Apalagi hasil penyelidikan Komnas HAM menyebutkan, gas air mata menjadi penyebab utama tragedi kemanusiaan di Stadion Kanjuruhan Malang, Jawa Timur.
Namun, tersangka yang bertanggung jawab terhadap kerusuhan dan menembakkan gas air mata tidak mendapat hukuman yang setimpal, meski beberapa telah dicopot dari jabatannya.
Bahkan, dari 6 tersangka yang telah ditetapkan, Direktur Utama PT Liga Indonesia satu Akhmad Hadian Lukita dibebaskan karena tidak cukup bukti.

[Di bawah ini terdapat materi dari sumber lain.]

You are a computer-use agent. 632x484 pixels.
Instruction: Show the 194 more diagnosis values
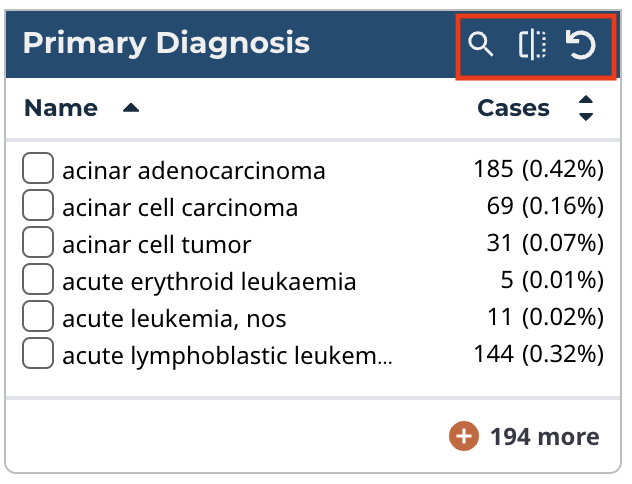click(x=544, y=437)

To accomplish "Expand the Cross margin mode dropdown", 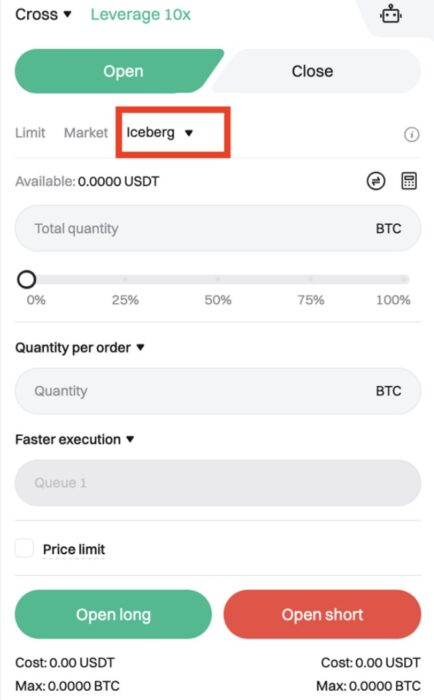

Kemudian tersangka lain seperti Kasat Samapta Polres Malang Bambang Sidik Achmadi dan Kabagops Polres Malang Wahyu Setyo Pranoto dibebaskan oleh pengadilan tingkat pertama. Sedangkan Danki III Brimob Polda Jawa Timur, Hasdarman dan Ketua pelaksana Arema FC, Abdul Haris dihukum 1 tahun 6 bulan dan Security Officer Suko Sutrisno dihukum 1 tahun penjara.
Namun,pada Rabu, 23 Agustus 2023, Mahkamah Agung (MA) membatalkan vonis bebas terhadap Wahyu Setyo Pranoto dan Bambang Sidik Achmadi dengan menjatuhkan vonis 2 tahun 6 bulan kepada Wahyu Setyo Pranoto dan 2 tahun penjara kepada Bambang Sidik Achmadi.
PARBOABOA berusaha menghubungi Koordinator Subkomisi Penegakkan HAM di Komnas HAM, Uli Parulian Sihombing dan Ketua Umum PSSI Erick Thohir melalui sambungan telepon. Namun yang bersangkutan enggan merespons panggilan PARBOABOA.